# [EXCERPT TO READ]
==========
While staying at the Mazama Country Inn, watched a lightening bolt start a fire on the ridge above the hotel. Our room had a perfect view of the festivities. After an hour or so, the helicopters arrived......
It was interesting to watch the tag team of helicopters put out the smoldering blaze. During this, Ian and rode our mountain bikes over for a closer look, with the helicopters making the u-turn back for more water right over our heads. About two miles away, we rode right next to the pond where the 'copters were picking up water, hovering and dropping the bucket in for another load.
The 29er takes in the view from local bridge. During this ride a thundershower moved in, completely soaking Ian and I. We were a few miles out, riding in street clothes and received a royal soaking. When we arrived back at the hotel, sun was out. We just laughed about it and changed out of dripping clothes.
==========
# [WHAT IS ASKED]
(1) Transcribe the Mazama fire account word for word, everything from "It was interesting" down to "of dripping clothes.".
(2) Pick up the Mazama Country Inn fire and bike ride account after its last sentence and keep it going.

# [SOURCE MATERIAL]
==========
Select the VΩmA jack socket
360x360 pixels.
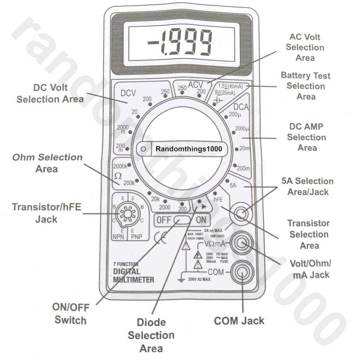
==========
# [RESPONSE LIST]
(1)
It was interesting to watch the tag team of helicopters put out the smoldering blaze. During this, Ian and rode our mountain bikes over for a closer look, with the helicopters making the u-turn back for more water right over our heads. About two miles away, we rode right next to the pond where the 'copters were picking up water, hovering and dropping the bucket in for another load.
The 29er takes in the view from local bridge. During this ride a thundershower moved in, completely soaking Ian and I. We were a few miles out, riding in street clothes and received a royal soaking. When we arrived back at the hotel, sun was out. We just laughed about it and changed out of dripping clothes.

(2)
Ian sprints across suspension bridge on local trail. This community trail runs from Mazama to Winthrop, about 20 miles. Flat, smooth and fast. We did about half of it, then turned around. It would be fun to ride the 'cross bike to Winthrop and back for a 40 mile romp. Winthrop is a small western theme tourist town, complete with wooden sidewalks, gift shops, a few places to eat and stay, parade of RVs and loud Harleys. Okay for a quick lunch and look see, then head back to quiet Mazama.
We did a few hikes as well, some the full family, some just Ian and I. This is Blue Lake, about 20 miles outside of Mazama. We hit this on the way home. All the following pictures are from this 4 mile hike. The female half elected to have a picnic at the trail head, while Ian and I trudged up the mountain. Here I pose for a future advertisement from the Washington Board of Tourism.
Tell me Washington doesn't rock, go ahead I dare you. We have some spectacular scenery for sure.
Truly an amazing area of the country. No doubt. In a bizarre twist of fate, ran into some fellow coworkers and bike pals on this hike. We weren't even on the main trail either, it was steep detour off it - wacky. Had no idea we were in the same area for vacation. What were the chances of being there at the exact same time? Freaky. The day before, full family hike on a different trail, another family hiking recognized us from a trip to the zoo a few days earlier. Double freaky. I guess there really is no escape, sort of like WiFi.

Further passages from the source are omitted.